US equity-focused ETFs and mutual funds notched another week of inflows with a modest $3.9 billion haul, according to the latest update.
The influx came on the heels of an $11.9 billion inflow the prior week, which helped offset a mid-September exodus that counted as the largest of 2023.
YTD, net flows to US stock funds are now positive to the tune of $7.7 billion.
The simple figure above illustrates the extent to which there are two flow regimes in 2023, one pre-Nvidia Q1 results / debt ceiling deal and one post-those events.
Regular readers hear this every week, but it really does bear repeating: Net flows to US equity funds were negative by nearly $70 billion midway through May.

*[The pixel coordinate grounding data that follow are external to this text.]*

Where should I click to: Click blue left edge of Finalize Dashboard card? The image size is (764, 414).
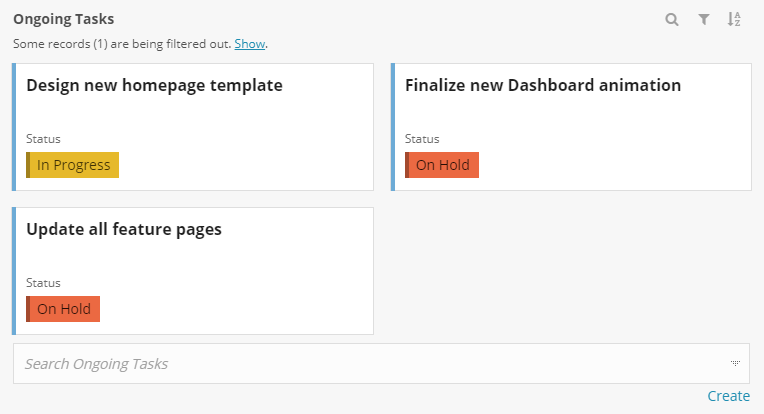click(x=393, y=127)
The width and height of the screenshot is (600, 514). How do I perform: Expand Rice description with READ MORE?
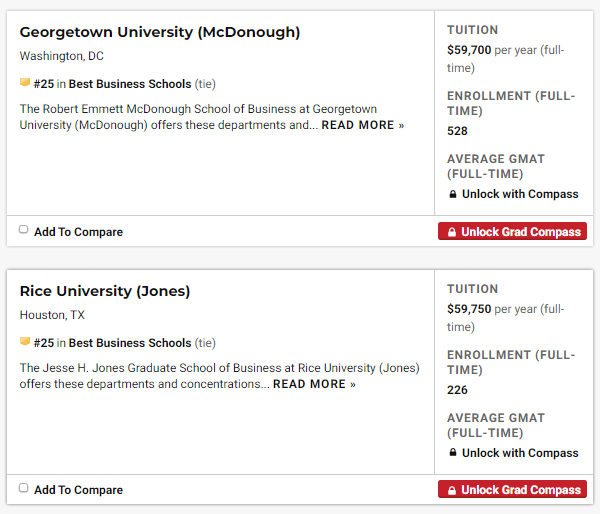coord(314,384)
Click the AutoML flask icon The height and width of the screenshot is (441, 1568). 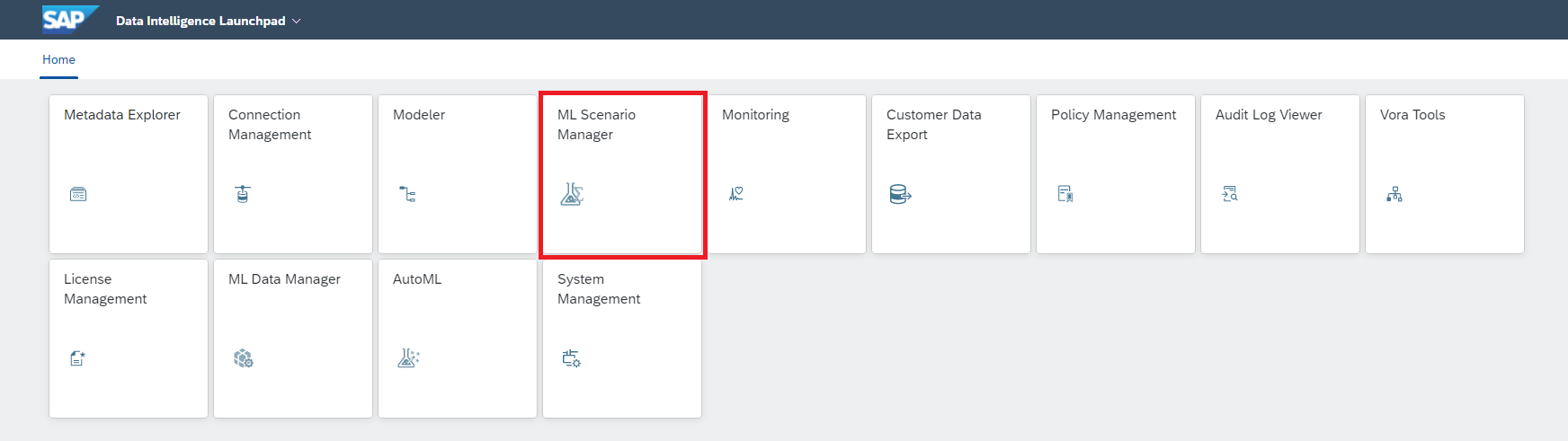(408, 358)
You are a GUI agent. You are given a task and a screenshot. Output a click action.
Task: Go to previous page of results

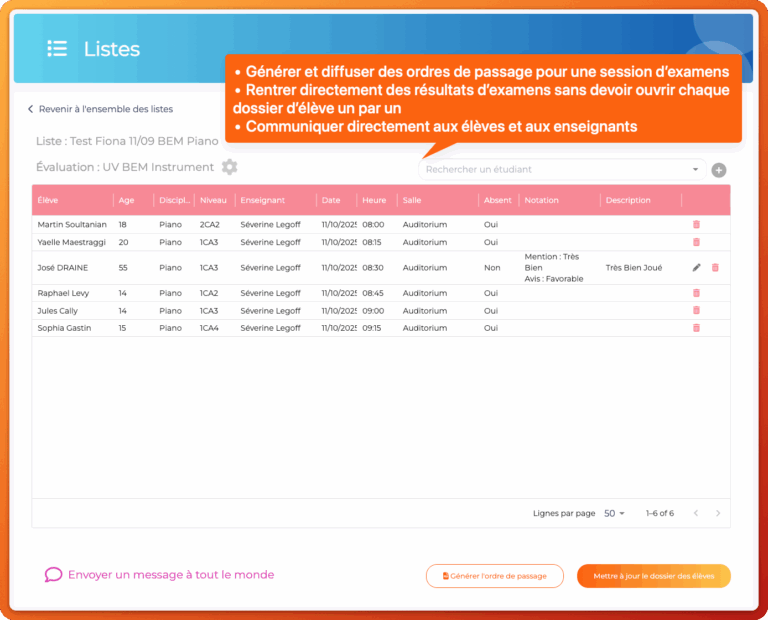pyautogui.click(x=696, y=513)
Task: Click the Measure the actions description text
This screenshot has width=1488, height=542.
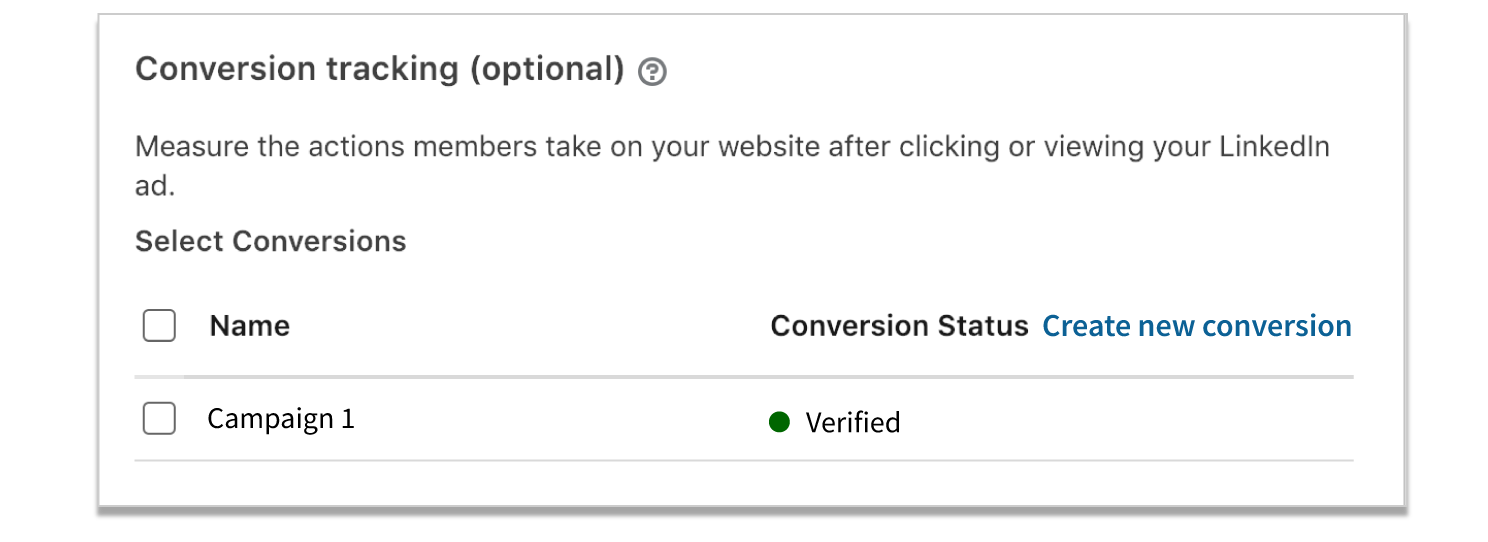Action: point(733,166)
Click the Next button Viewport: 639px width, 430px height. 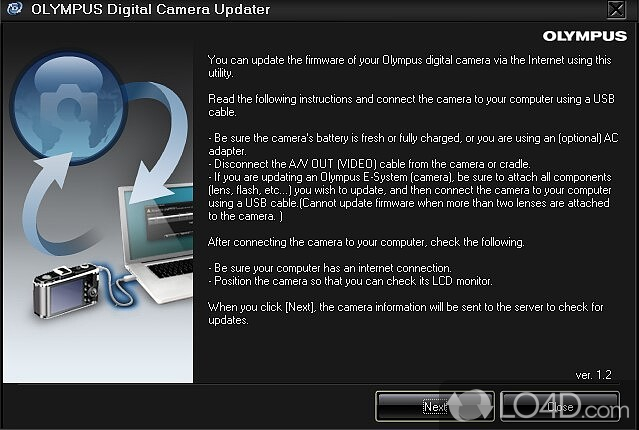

Individual investor sentiment rebounded with flows around the Nvidia shocker and the avoidance of a technical US default, but faded thereafter. The AAII bull index moved marginally higher this week.
The figure above is updated with the latest figures, but the message is the same as last week: Sentiment and flows now reflect the generally indeterminate character of the macro environment.
Elsewhere on the flows front, European-focused equity ETFs and mutual funds bled for a 30th week, and emerging market stock funds managed to eke out a third straight inflow (a minuscule $192 million). The disparity between EM and DM stock fund inflows in 2023 is glaring: $95.46 billion to EM against just $17.6 billion to DM.
Meanwhile, high yield bond funds lost $3.1 billion, running the streak of outflows to five weeks. Treasury inflows continued and global money market funds took in $71 billion, the most since July. ICI data released on Thursday showed US money funds took in $64 billion over quarter-end.